Of course, Trotsky’s ridiculous predictions were debunked. Britain sacrificed its empire and its ‘material’ interests to defend democracy and beat fascism. The war did not bring about a revolution or cause the democracies to become fascist. The British and Americans loyally stood by their governments in the decisive hour. Capitalism entered a golden age. There was a cultural renaissance. The post-war period gave us Camus and Sartre, Bellow and Baldwin, Hollywood, the Beatles, etc. Socialism gave the world nothing.
We would gloss over Trotsky’s failed predictions in the IMT (and never admitted that Grant repeated this idiocies for some years before changing his mind and borrowing the analysis of Morrow and Goldman). However, if you think about it, this is a pretty big thing to get wrong, especially for an ideology claiming to be ‘science’. One of the premier geniuses of Marxist theory absolutely failed to correctly predict the outcome of WWII. That is absolutely pathetic. If Trotsky couldn’t manage it, what use is Marxism as an ideology? If his biographer Lord Skidelsky is to be believed, even the British fascist Oswald Mosley came closer to accurately predicting the outcome of the war than Trotsky did.
He also advocated giving ‘critical support’ to reactionary regimes in the Third World against ‘imperialist’ democratic regimes:
I will take the most simple and obvious example. In Brazil there now reigns a semifascist regime that every revolutionary can only view with hatred. Let us assume, however, that on the morrow England enters into a military conflict with Brazil.

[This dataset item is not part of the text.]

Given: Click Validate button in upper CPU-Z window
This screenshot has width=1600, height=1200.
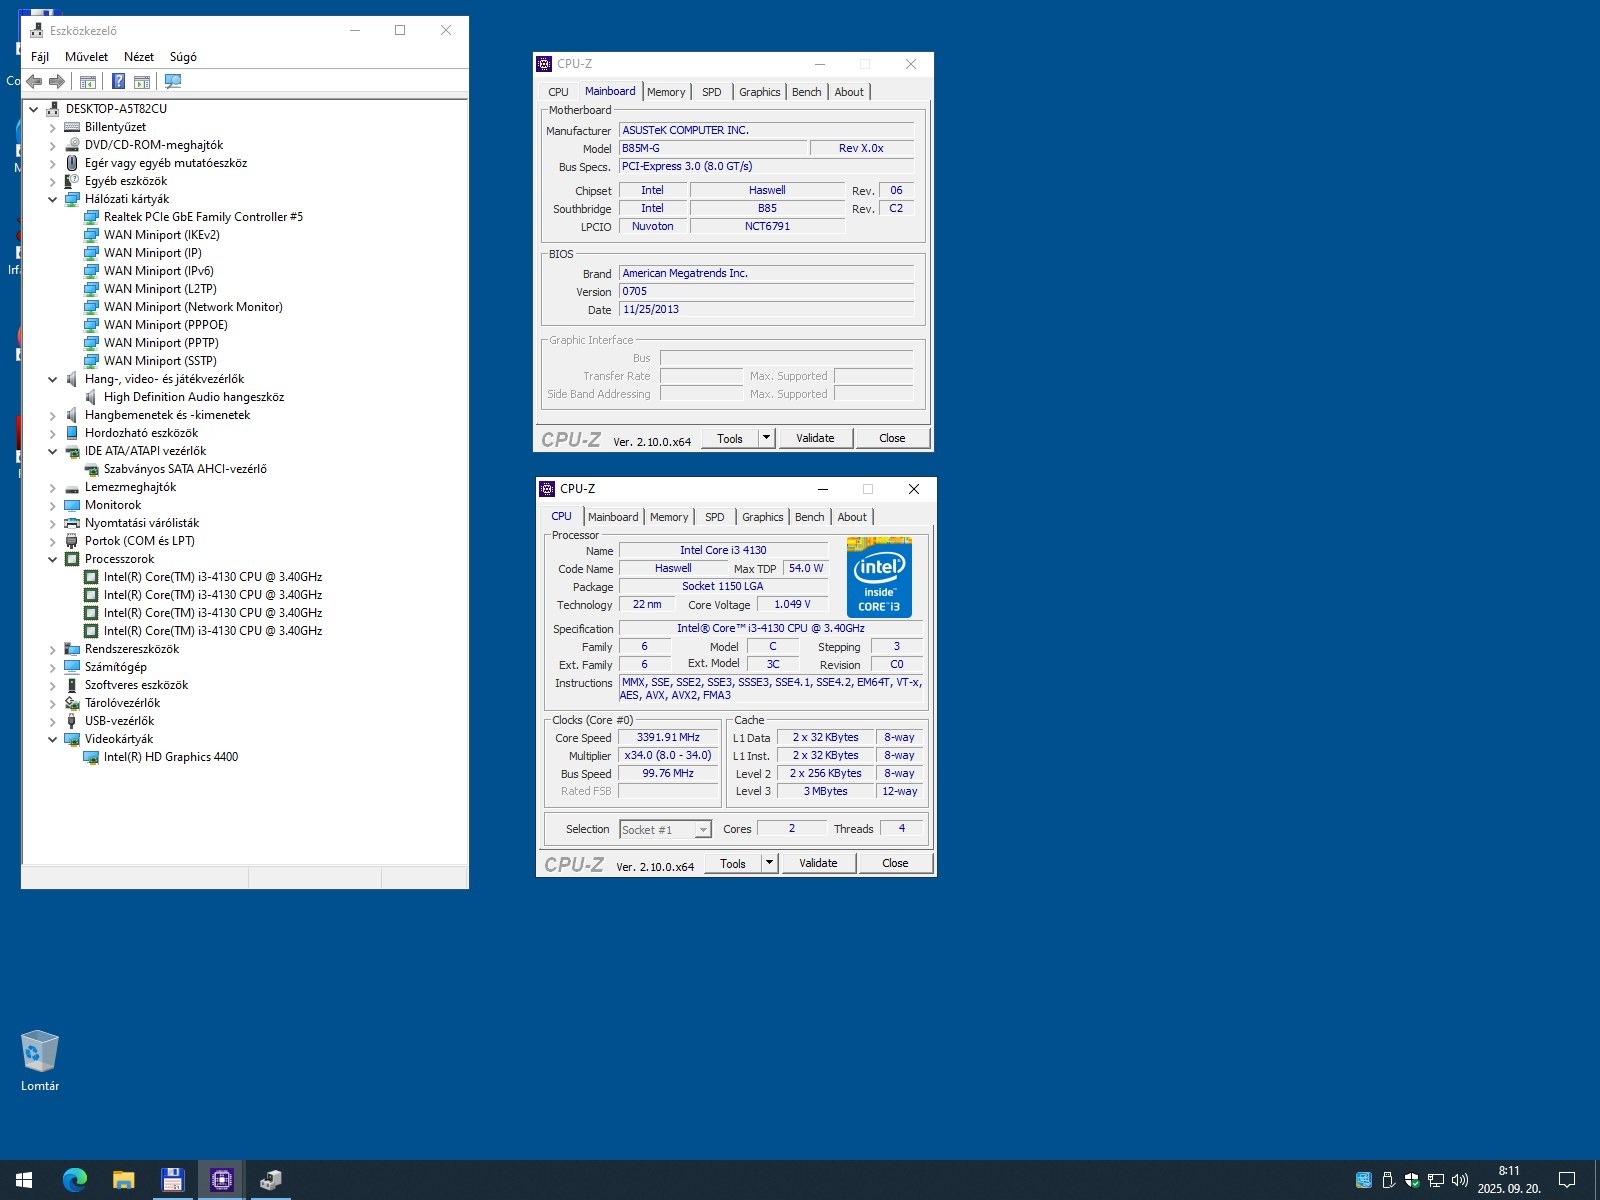Looking at the screenshot, I should [815, 438].

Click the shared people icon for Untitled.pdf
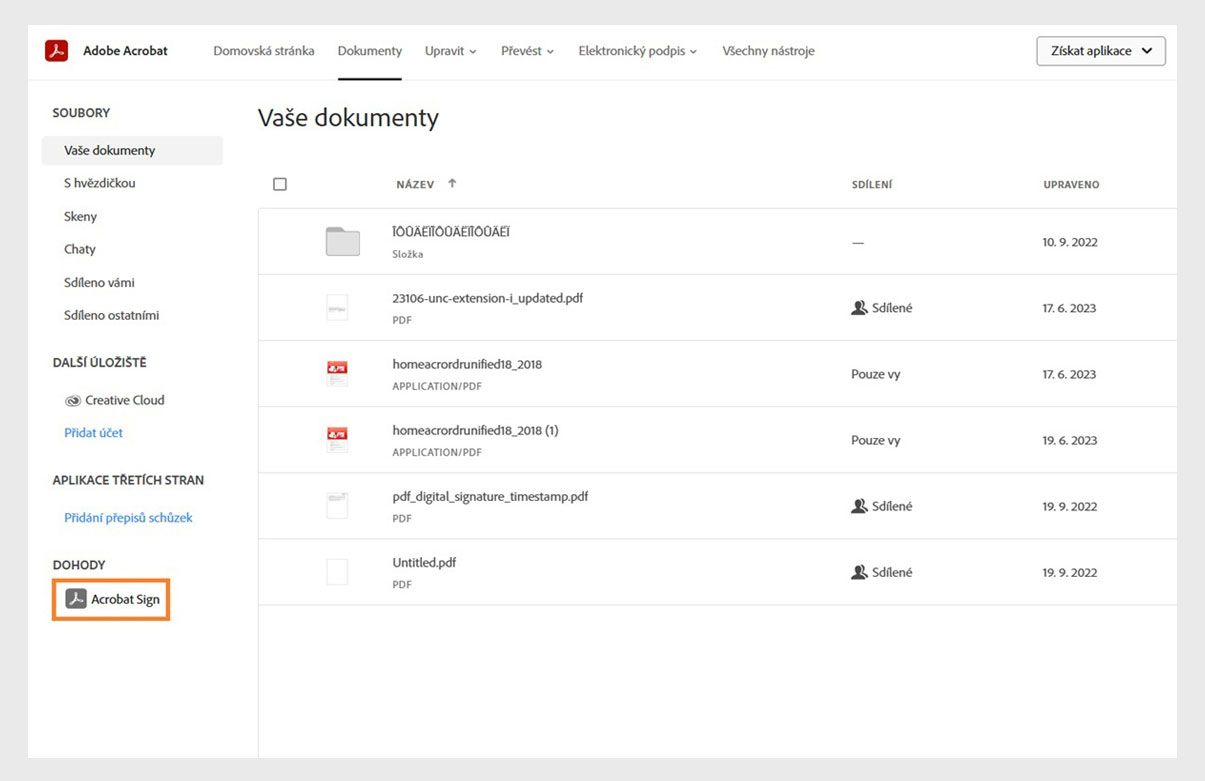click(x=858, y=572)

I ask you on whose side of the conflict will the working class be? I will answer for myself personally—in this case I will be on the side of “fascist” Brazil against “democratic” Great Britain. Why? Because in the conflict between them it will not be a question of democracy or fascism. If England should be victorious, she will put another fascist in Rio de Janeiro and will place double chains on Brazil. If Brazil on the contrary should be victorious, it will give a mighty impulse to national and democratic consciousness of the country and will lead to the overthrow of the Vargas dictatorship. The defeat of England will at the same time deliver a blow to British imperialism and will give an impulse to the revolutionary movement of the British proletariat. Truly, one must have an empty head to reduce world antagonisms and military conflicts to the struggle between fascism and democracy. Under all masks one must know how to distinguish exploiters, slave-owners, and robbers!

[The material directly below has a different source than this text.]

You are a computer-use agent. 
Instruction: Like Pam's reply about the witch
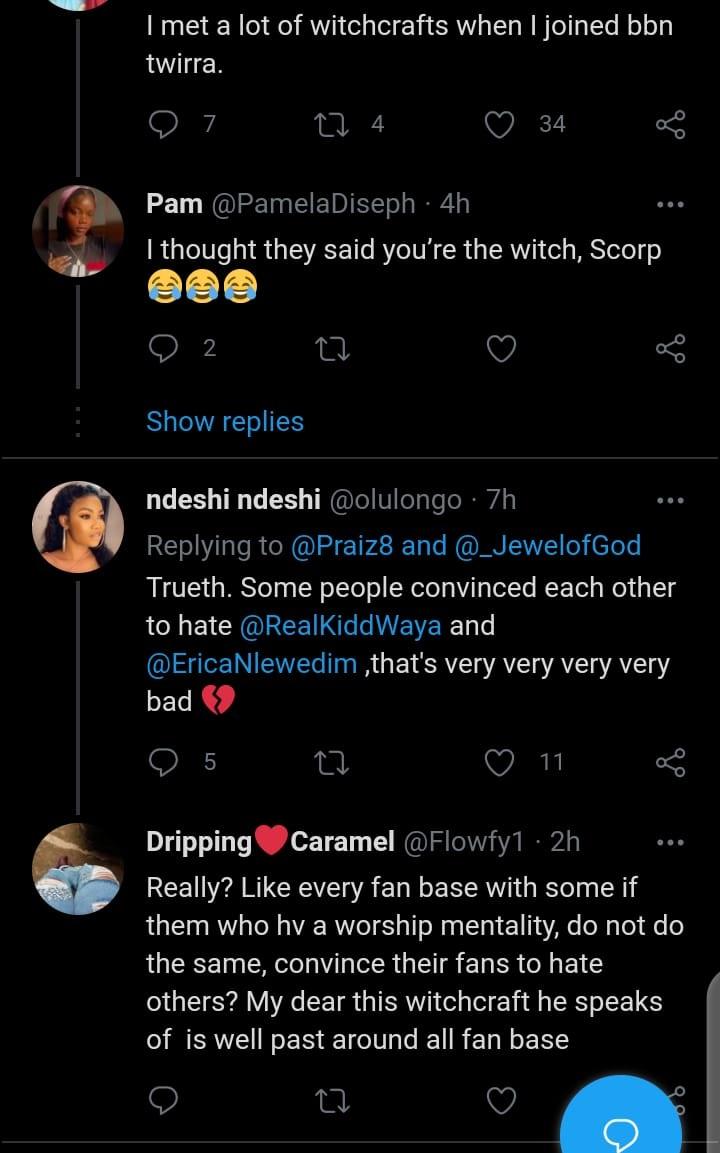pyautogui.click(x=500, y=348)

Of course, if Trotsky was guided by common sense and not dogma, he would know that the scenario he outlined would have strengthened Vargas’ regime, because he would be seen as a national hero who defeated imperialism. Trotsky believes instead that it would have led to a revolution. Complete nonsense. A similar thing happened in the USSR – Stalin’s regime was strengthened thanks to the prestige it gained from winning WWII. It did not bring about a revolution of any kind. Ethiopia is also a case in point. Despite having argued that anticipated that a successful resistance of Italian colonialism by the Ethiopians would bring about the overthrow of Emperor Haile Selassie’s ‘reactionary’ regime, all it did was strengthen his rule. After his restoration by the British in 1941, Selassie remained Emperor until 1974, when a group of communist army officers overthrew him and established a Stalinist regime. Imagine taking this idiocy seriously. One could justify giving ‘critical support’ to Saddam Hussein against the Americans, or to any other tinpot dictator, as many Trotskyists have done in the past.
Trotsky’s ‘revolutionary defeatism’ on the issue of WWII was adopted by the British Trotskyists such as Ted Grant, who argued against supporting the British government in WWII. Instead, they argued, Trotskyists should conduct agitation within the military and the wartime industries, encouraging mutinies and strikes, so as to overthrow the government in favour of a socialist one, which alone could defeat fascism. Thankfully, most British workers ignored the Trotskyists, remained loyal to the government and stood by Churchill in order to bring about fascism’s defeat. Sadly, many French workers listened to the Communist Party, which had an identical position to that of the Trotskyists on the conflict, and effectively helped to bring about the Nazi conquest of France in 1940. Imagine if a similar fate had befallen the United Kingdom during its darkest hour. Trotsky’s idiotic ideas would have enabled the triumph of fascism in Europe.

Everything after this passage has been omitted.